-- Opening Marker --

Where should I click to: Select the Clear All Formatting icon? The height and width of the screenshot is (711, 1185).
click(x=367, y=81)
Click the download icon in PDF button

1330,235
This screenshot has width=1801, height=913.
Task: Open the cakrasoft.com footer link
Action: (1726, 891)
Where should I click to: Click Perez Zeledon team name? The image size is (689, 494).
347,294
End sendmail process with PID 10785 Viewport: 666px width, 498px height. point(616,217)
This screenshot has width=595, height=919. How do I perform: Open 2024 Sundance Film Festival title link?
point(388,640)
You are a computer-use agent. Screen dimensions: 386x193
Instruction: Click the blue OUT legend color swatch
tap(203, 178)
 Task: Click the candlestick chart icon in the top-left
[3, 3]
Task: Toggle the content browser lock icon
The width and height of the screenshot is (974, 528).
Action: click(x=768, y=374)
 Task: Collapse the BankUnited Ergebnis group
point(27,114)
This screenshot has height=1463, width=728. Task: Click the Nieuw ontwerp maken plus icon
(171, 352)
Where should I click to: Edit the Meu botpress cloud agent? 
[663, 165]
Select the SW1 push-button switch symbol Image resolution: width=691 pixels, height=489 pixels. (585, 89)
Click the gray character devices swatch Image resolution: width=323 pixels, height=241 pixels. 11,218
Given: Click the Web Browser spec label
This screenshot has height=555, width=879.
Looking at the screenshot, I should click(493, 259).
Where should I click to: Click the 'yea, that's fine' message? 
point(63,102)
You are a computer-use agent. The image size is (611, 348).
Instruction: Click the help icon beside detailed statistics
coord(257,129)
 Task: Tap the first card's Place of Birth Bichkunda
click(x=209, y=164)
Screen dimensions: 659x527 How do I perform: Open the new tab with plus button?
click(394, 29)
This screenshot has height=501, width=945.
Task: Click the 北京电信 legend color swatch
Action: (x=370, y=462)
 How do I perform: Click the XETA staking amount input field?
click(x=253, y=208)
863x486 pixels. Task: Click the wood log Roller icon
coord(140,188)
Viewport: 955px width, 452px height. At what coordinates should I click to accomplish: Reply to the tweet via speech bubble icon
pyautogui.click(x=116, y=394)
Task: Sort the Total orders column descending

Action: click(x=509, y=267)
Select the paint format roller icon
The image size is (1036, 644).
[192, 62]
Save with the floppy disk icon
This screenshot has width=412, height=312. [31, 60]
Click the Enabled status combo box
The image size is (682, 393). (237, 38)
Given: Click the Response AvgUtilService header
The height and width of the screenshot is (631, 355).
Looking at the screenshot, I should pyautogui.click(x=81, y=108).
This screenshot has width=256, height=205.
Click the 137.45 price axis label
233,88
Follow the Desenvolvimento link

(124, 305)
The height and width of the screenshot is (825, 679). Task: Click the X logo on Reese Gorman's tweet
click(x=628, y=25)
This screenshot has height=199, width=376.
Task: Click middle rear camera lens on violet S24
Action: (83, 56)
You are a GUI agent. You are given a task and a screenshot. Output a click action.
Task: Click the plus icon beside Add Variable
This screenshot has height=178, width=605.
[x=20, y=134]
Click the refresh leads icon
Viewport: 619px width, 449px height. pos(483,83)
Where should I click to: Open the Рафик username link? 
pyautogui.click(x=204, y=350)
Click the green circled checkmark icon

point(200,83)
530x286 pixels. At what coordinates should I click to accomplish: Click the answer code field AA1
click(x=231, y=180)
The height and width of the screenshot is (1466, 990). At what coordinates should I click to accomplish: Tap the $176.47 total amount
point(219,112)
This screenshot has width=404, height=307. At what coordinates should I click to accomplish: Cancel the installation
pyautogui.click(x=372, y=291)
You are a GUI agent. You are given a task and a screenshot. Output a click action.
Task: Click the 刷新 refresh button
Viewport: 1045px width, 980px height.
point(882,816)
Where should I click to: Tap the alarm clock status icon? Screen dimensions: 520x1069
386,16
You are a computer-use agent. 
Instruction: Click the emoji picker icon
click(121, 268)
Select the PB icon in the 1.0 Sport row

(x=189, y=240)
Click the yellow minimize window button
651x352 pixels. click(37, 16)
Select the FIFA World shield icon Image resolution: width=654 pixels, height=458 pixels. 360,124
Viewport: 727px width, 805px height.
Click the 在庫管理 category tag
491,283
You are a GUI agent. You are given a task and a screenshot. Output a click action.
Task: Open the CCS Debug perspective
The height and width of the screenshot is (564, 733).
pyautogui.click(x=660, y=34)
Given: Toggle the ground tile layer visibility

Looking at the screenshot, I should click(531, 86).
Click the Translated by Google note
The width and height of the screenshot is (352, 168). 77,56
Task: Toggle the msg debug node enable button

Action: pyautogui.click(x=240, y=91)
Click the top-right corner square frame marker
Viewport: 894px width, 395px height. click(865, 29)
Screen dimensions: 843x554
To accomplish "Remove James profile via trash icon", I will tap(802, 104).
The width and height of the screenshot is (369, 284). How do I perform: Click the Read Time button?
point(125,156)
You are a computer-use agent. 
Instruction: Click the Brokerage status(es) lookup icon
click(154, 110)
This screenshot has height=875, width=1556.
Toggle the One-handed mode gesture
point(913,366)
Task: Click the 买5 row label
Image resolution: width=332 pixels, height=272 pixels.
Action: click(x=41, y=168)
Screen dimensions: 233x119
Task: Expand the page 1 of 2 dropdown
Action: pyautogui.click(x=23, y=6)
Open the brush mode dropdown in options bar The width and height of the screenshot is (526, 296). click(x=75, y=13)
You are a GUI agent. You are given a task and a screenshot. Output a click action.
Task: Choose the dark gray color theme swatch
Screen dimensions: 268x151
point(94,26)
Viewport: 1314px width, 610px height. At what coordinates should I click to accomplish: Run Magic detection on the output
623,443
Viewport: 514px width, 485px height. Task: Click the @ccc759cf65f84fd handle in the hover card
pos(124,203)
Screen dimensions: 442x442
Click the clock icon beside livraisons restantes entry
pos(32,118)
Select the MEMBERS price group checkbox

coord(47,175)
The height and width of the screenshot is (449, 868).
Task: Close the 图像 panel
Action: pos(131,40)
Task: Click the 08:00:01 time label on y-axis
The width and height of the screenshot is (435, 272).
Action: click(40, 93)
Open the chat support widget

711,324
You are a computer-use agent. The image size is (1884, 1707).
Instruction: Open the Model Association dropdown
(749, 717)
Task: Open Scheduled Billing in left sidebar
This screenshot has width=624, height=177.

-- Closing Marker --

Exercise directions :: Your response should be the exact lines running from the one with "Viewport: 1314px width, 610px" to the final line of the material above.

Task result ::
Viewport: 1314px width, 610px height. At what coordinates should I click to accomplish: Run Magic detection on the output
623,443
Viewport: 514px width, 485px height. Task: Click the @ccc759cf65f84fd handle in the hover card
pos(124,203)
Screen dimensions: 442x442
Click the clock icon beside livraisons restantes entry
pos(32,118)
Select the MEMBERS price group checkbox

coord(47,175)
The height and width of the screenshot is (449, 868).
Task: Close the 图像 panel
Action: pos(131,40)
Task: Click the 08:00:01 time label on y-axis
The width and height of the screenshot is (435, 272).
Action: click(40, 93)
Open the chat support widget

711,324
You are a computer-use agent. The image size is (1884, 1707).
Instruction: Open the Model Association dropdown
(749, 717)
Task: Open Scheduled Billing in left sidebar
This screenshot has width=624, height=177.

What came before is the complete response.